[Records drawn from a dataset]
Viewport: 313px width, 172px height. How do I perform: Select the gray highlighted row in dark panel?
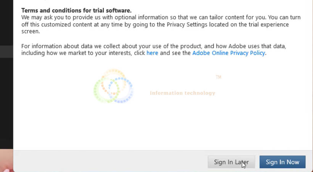[x=6, y=51]
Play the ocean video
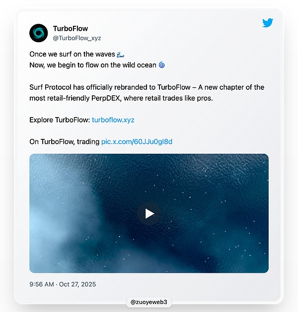This screenshot has width=298, height=312. 149,214
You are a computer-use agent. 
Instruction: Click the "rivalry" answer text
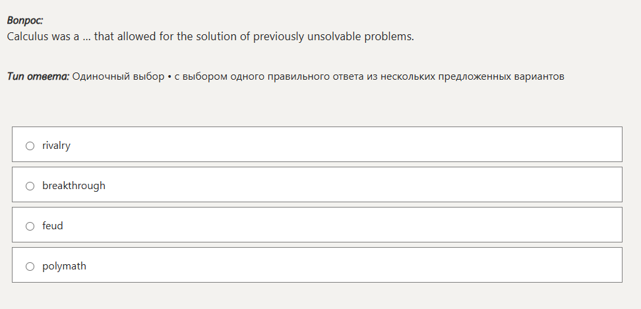tap(56, 146)
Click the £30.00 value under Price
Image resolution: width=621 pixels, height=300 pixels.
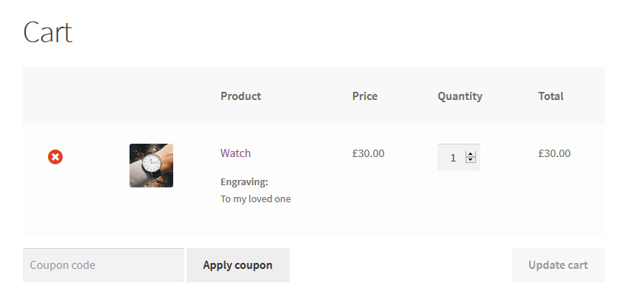tap(369, 153)
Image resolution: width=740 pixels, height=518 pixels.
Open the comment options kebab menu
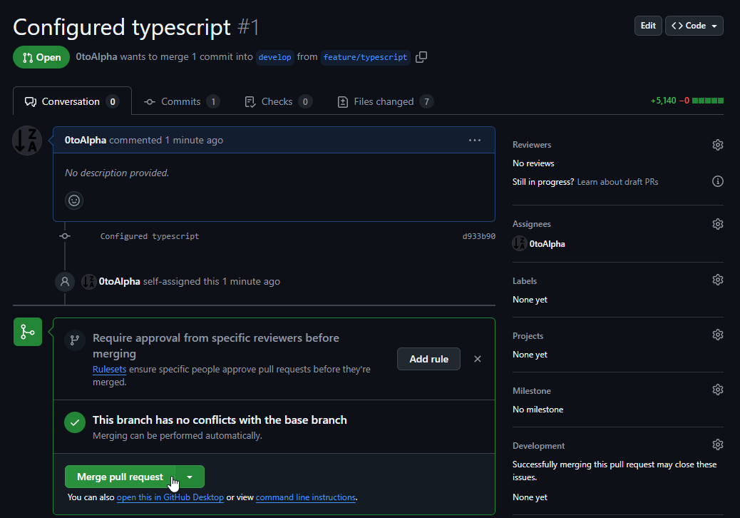click(x=475, y=141)
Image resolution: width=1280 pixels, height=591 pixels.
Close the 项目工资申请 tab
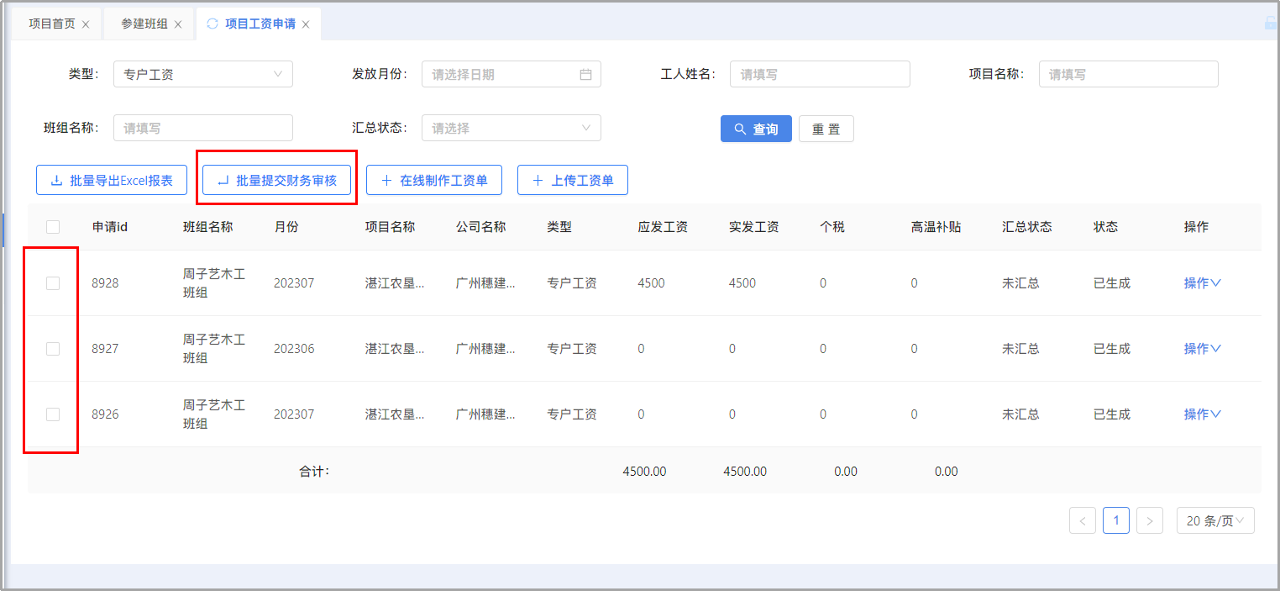(306, 24)
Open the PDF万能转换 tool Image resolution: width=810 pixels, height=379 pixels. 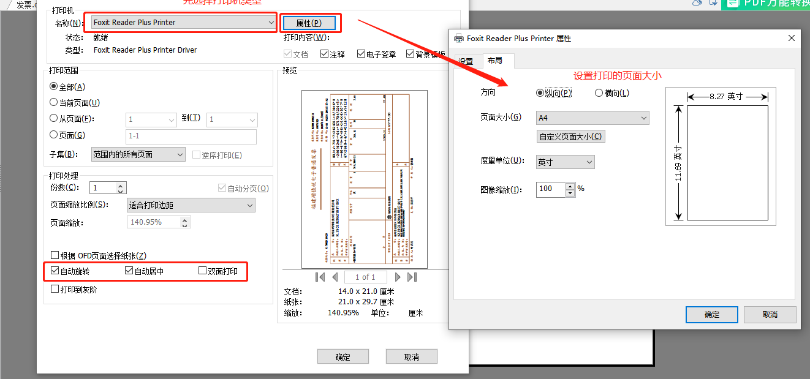point(766,4)
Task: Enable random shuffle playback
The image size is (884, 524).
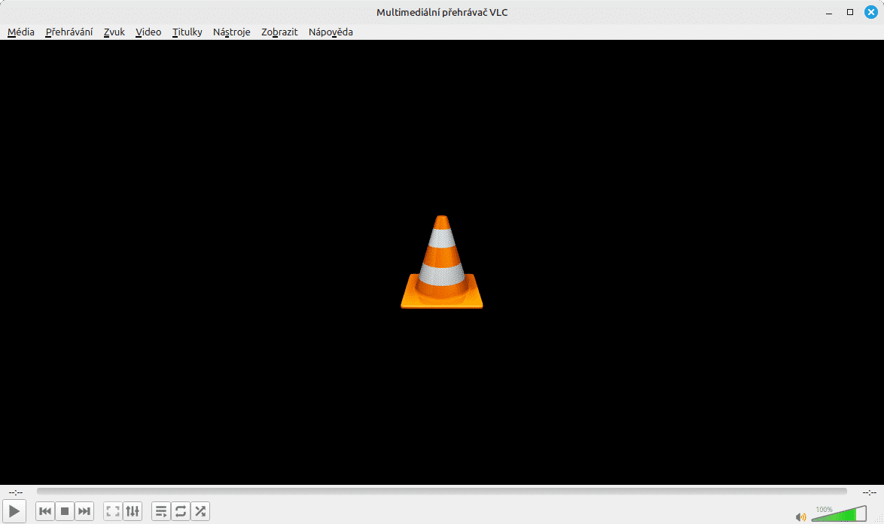Action: coord(200,510)
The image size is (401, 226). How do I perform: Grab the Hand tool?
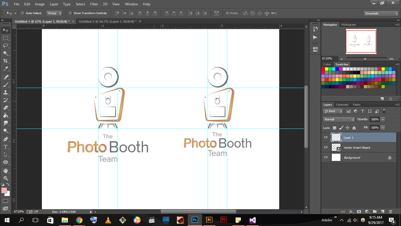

**ASSIGNMENT**:
Exclude every picture, then return precisely the lines that run from the line containing "Task: Enable random shuffle playback" through the end of the entries above.

**EXERCISE RESULT**:
Task: Enable random shuffle playback
The image size is (884, 524).
Action: coord(200,510)
The image size is (401, 226). How do I perform: Grab the Hand tool?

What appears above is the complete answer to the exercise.